Zoran Čutura

Personal information
- Born: 12 March 1962 (age 64) Zadar, SR Croatia, SFR Yugoslavia
- Nationality: Croatian
- Listed height: 2.02 m (6 ft 8 in)

Career information
- Playing career: 1978–1995
- Position: Small forward / power forward

Career history
- 1978–1981: Industromontaža / Monting
- 1981–1993: Cibona
- 1993–1995: Croatia Osiguranje

Career highlights
- 2× EuroLeague champion (1985, 1986); 2× Saporta Cup champion (1982, 1987); 3× Yugoslav League champion (1982, 1984, 1985); Croatian League champion (1992); 5× Yugoslav Cup winner (1982, 1983, 1985, 1986, 1988); Croatian Cup winner (1994);

= Zoran Čutura =

Croatian basketball player

Zoran Čutura (born 12 March 1962 in Zagreb) is a former Croatian basketball player. After ending his professional basketball career he started working as a sports journalist and columnist.

==Professional career==

Čutura started playing basketball in his hometown Zagreb. His first club was the second division club Industromontaža where he spent three years. In 1981 he joined the Zagreb powerhouse Cibona where Mirko Novosel was starting to build the future European champion team with players like the veteran Krešimir Ćosić, Aleksandar Petrović, Dražen Petrović, Andro Knego, Mihovil Nakić and Branko Vukićević. This team won two back-to-back European Champions Cups in 1985 and 1986.

In his first season in Cibona (1981–82), Čutura won a triple crown: the Yugoslav Cup by defeating Bosna in the final, the Yugoslav League by winning in the first play-off organized by the Basketball Federation of Yugoslavia and the European Cup Winners' Cup by defeating Real Madrid in the final. He won another Yugoslav Cup in 1983 and another Yugoslav League trophy in 1984. The second triple crown came in 1985, this time including the European champion title. For their second European trophy Cibona defeated Real Madrid in the final again with Čutura scoring 16 points.

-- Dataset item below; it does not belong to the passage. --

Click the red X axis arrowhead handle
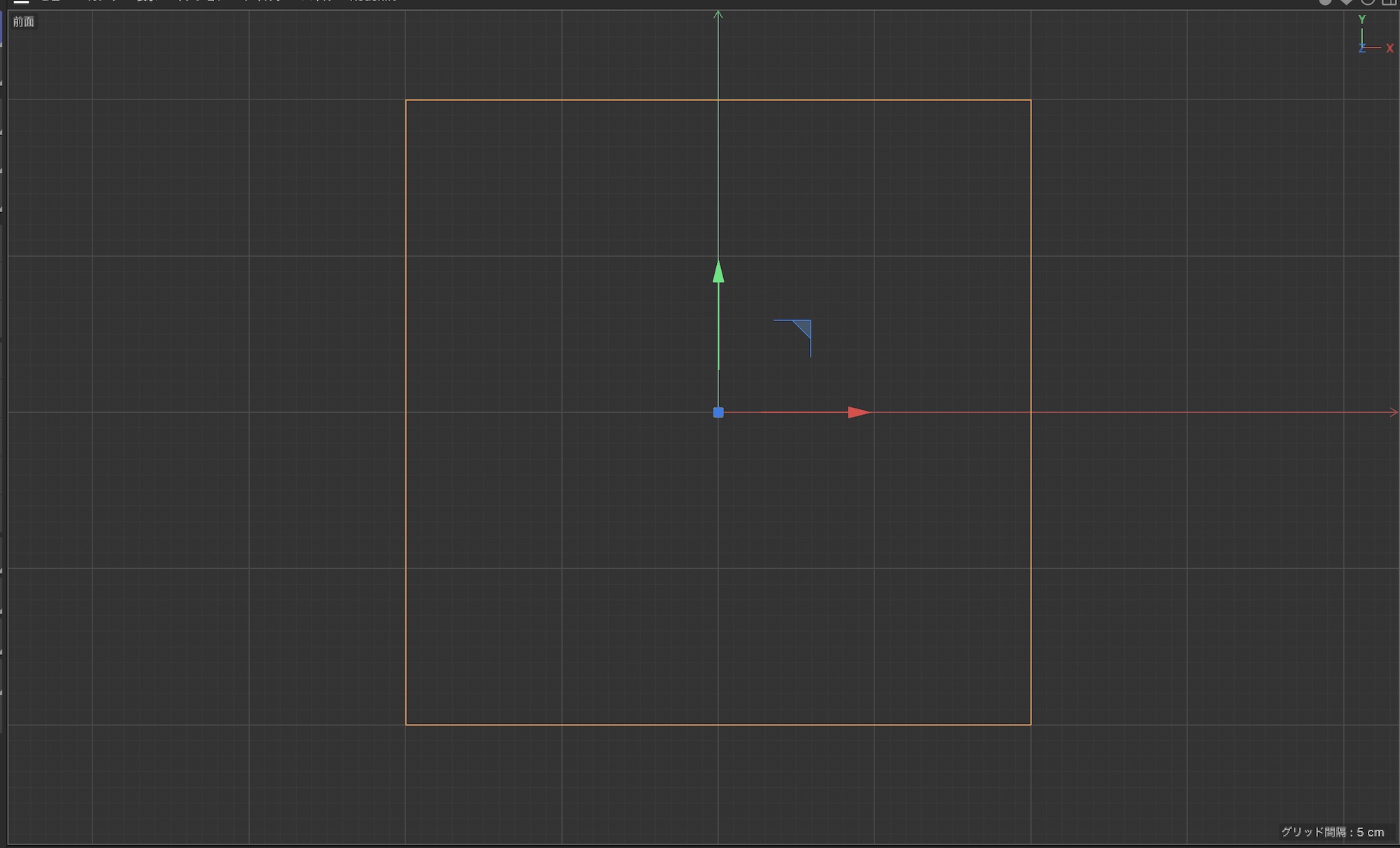Screen dimensions: 1400x848 click(x=859, y=413)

Čutura won his second European champion title in 1986 participating with 16 points in the final victory against Žalgiris.

Čutura won two more Yugoslav Cups in 1986 and 1988 as well as another European Cup Winners' Cup in 1987. In the final victory against Scavolini Pesaro he scored six points. His last trophy with Cibona was the Croatian League in 1992.

In 1993, after 12 seasons spent in Cibona, Čutura moved to Split where he spent two seasons before retiring. With Split he won his last trophy—the Croatian Cup in 1994.

==National team career==

Čutura played with the Yugoslavia national basketball team at the 1979 European Championship for Cadets where his team took gold. He was the team's leading scorer with a 23.9 points average. Čutura's second major tournament was the first World Under-19 Championship, held the same year in Brazil where Yugoslavia finished fourth. His teammates included Željko Obradović, Goran Grbović and Zoran Radović. He was the team's top scorer with 16.3 ppg. He was once again the top scorer (22.8 p) of his team (even though still playing for a second division club) at the 1980 European Championship for Juniors where he won silver.

Čutura's first major senior tournament was the 1985 EuroBasket where Yugoslavia took seventh place.

Čutura won his first senior medal at the 1986 World Championship where he played in a talent-packed team alongside Dražen Petrović, Aleksandar Petrović, Dražen Dalipagić, Vlade Divac, Danko Cvjetićanin and others. Yugoslavia took bronze with Čutura contributing 10.3 ppg.

Head coach Krešimir Ćosić did not call-up Čutura for the 1987 EuroBasket, but Čutura was back on the team at the 1988 Summer Olympics under coach Dušan Ivković. Yugoslavia took silver with Čutura making 8.2 ppg. At the 1989 Eurobasket played in front of his hometown crowd Čutura (5.0 ppg) along with Dražen Petrović, Dino Rađa, Žarko Paspalj, Vlade Divac, Predrag Danilović, Toni Kukoč, Jure Zdovc and others took gold.

Čutura's last major tournament was the 1990 World Championship where Yugoslavia were crowned champions. Čutura averaged 4.8 ppg. After the breakup of Yugoslavia, Čutura never made a major tournament squad for the Croatia national basketball team.

==After basketball==
After his professional basketball career, Čutura started working as a sports journalist and columnist. In 2008 he won a prize for the best Croatian sports journalist while writing for Jutarnji list.

==Personal life==

Čutura is married to Gordana Gojnić-Čutura, a former Croatia women's national volleyball team player.

He is the father of Tomislav, a former basketball player at Lycoming College in Pennsylvania and Hana, a professional volleyball player, occasional Croatia women's national volleyball team player and former student of the University of California, Berkeley. While she studied she played for the Golden Bear volleyball team that was a semifinalist at the 2007 NCAA Division I women's volleyball tournament Final Four, as well as being the 2009 Pac-10 Player of the Year.